Weeks passed and no answer came. He was sent on a training scheme to attack an airport. Then in early April he got orders to go to STS 31, the “finishing school” at Beaulieu, a forested estate in southern England. Over the next three weeks, he received training in espionage and living an underground life. He learned how to develop a cover (“Your story will be mainly true”); shadow a target; recruit informants (“A few drinks may be helpful”); build up an underground cell; establish a covert headquarters; and thwart counterespionage efforts, including losing a tail (“Lead him through a long deserted street and then plunge into a crowd”), staying alert (“A familiar voice or face suggests an agent is being followed”), and manufacturing a good alibi.
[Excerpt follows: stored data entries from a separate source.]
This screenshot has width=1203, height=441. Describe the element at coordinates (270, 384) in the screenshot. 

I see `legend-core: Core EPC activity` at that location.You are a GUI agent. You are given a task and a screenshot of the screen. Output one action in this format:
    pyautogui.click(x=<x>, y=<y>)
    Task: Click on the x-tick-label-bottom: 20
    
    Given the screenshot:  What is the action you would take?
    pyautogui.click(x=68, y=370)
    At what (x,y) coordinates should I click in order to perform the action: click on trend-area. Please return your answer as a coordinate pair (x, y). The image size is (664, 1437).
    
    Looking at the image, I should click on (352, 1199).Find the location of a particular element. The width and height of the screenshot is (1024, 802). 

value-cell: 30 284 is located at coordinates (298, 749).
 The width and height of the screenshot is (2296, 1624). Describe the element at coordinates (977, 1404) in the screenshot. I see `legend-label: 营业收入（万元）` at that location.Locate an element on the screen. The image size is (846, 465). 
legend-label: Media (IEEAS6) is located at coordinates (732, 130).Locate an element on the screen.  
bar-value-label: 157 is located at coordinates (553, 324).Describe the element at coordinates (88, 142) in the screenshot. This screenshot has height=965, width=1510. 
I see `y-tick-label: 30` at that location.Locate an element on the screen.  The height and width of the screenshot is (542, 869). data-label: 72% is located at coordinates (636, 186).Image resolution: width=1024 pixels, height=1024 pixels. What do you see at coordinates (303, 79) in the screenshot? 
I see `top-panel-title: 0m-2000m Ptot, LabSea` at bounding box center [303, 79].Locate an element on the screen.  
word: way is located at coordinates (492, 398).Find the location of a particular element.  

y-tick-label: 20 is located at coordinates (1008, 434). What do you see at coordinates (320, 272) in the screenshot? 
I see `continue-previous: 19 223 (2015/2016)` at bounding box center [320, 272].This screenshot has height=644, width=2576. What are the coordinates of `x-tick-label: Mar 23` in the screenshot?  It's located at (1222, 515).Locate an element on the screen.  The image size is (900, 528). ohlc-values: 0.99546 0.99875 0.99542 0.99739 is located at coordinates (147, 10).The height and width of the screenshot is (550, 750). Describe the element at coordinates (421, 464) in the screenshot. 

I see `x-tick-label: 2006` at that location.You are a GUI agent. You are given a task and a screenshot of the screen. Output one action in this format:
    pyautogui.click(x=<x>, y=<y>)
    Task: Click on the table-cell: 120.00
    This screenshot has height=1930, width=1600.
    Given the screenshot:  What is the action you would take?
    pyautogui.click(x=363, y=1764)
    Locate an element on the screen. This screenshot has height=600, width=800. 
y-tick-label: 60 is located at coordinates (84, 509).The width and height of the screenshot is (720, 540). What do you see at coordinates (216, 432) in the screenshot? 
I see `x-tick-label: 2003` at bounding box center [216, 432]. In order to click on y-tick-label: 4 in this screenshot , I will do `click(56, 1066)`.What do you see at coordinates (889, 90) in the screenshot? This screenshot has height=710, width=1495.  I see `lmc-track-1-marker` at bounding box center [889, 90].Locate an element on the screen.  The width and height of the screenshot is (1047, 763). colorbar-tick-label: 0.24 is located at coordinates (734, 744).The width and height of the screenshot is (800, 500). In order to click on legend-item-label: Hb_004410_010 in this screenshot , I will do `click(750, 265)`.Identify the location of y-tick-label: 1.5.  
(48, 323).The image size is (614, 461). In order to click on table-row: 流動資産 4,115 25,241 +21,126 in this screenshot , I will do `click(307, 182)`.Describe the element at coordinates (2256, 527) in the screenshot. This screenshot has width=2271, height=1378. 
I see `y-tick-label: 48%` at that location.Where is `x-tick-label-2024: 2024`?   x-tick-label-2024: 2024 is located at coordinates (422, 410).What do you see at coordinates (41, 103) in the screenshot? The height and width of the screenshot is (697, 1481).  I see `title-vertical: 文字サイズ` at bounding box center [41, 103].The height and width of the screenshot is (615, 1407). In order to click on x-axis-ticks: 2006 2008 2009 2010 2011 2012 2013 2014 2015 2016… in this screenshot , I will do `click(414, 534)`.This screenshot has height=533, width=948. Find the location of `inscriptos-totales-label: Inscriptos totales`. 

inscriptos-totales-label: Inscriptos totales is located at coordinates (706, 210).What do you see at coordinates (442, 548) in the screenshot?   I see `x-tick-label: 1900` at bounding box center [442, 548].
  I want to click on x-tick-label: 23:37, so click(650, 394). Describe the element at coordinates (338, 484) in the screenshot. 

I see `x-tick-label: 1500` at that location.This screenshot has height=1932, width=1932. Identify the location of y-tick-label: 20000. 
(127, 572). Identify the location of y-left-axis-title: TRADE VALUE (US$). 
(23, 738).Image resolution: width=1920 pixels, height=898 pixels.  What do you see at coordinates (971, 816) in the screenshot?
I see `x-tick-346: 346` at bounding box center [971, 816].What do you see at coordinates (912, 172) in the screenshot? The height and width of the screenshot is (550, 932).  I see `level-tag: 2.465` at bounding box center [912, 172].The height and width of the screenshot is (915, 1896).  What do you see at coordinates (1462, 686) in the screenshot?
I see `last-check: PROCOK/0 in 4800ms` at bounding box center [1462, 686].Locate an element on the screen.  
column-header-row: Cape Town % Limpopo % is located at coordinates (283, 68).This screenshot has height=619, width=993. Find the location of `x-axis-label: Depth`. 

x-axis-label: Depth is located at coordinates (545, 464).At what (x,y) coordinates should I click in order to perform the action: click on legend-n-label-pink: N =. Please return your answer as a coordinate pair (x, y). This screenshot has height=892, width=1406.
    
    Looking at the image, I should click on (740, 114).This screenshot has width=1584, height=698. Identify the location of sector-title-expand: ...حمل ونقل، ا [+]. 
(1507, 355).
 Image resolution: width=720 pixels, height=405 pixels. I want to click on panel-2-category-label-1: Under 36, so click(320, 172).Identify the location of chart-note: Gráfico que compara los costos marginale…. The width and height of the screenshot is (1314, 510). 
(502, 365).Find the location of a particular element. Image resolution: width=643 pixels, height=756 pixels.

His instructors taught him how to surveil a target, to merge into the background on a street, to burgle a house, to open handcuffs, to read a room for a quick escape. He became skilled in leaving hidden messages, in microphotographs, ciphers, and invisible inks. It was all very different from the kind of warfare he’d imagined.
He studied the enemy, everything from its organizations, uniforms, and regulations to its detective measures, wireless-interception abilities, and interrogation techniques. If he was ever to find himself under questioning, his lecturers said, “Create the impression of an averagely stupid, honest citizen.” The school’s commander, Major Woolrych, told his students, “Remember: the best agents are never caught. But some agents . . . they are inclined to relax their precautions. That is the moment to beware of. Never relax. Never fool yourself by thinking the enemy are asleep. They may be watching you all the time, so watch your step.”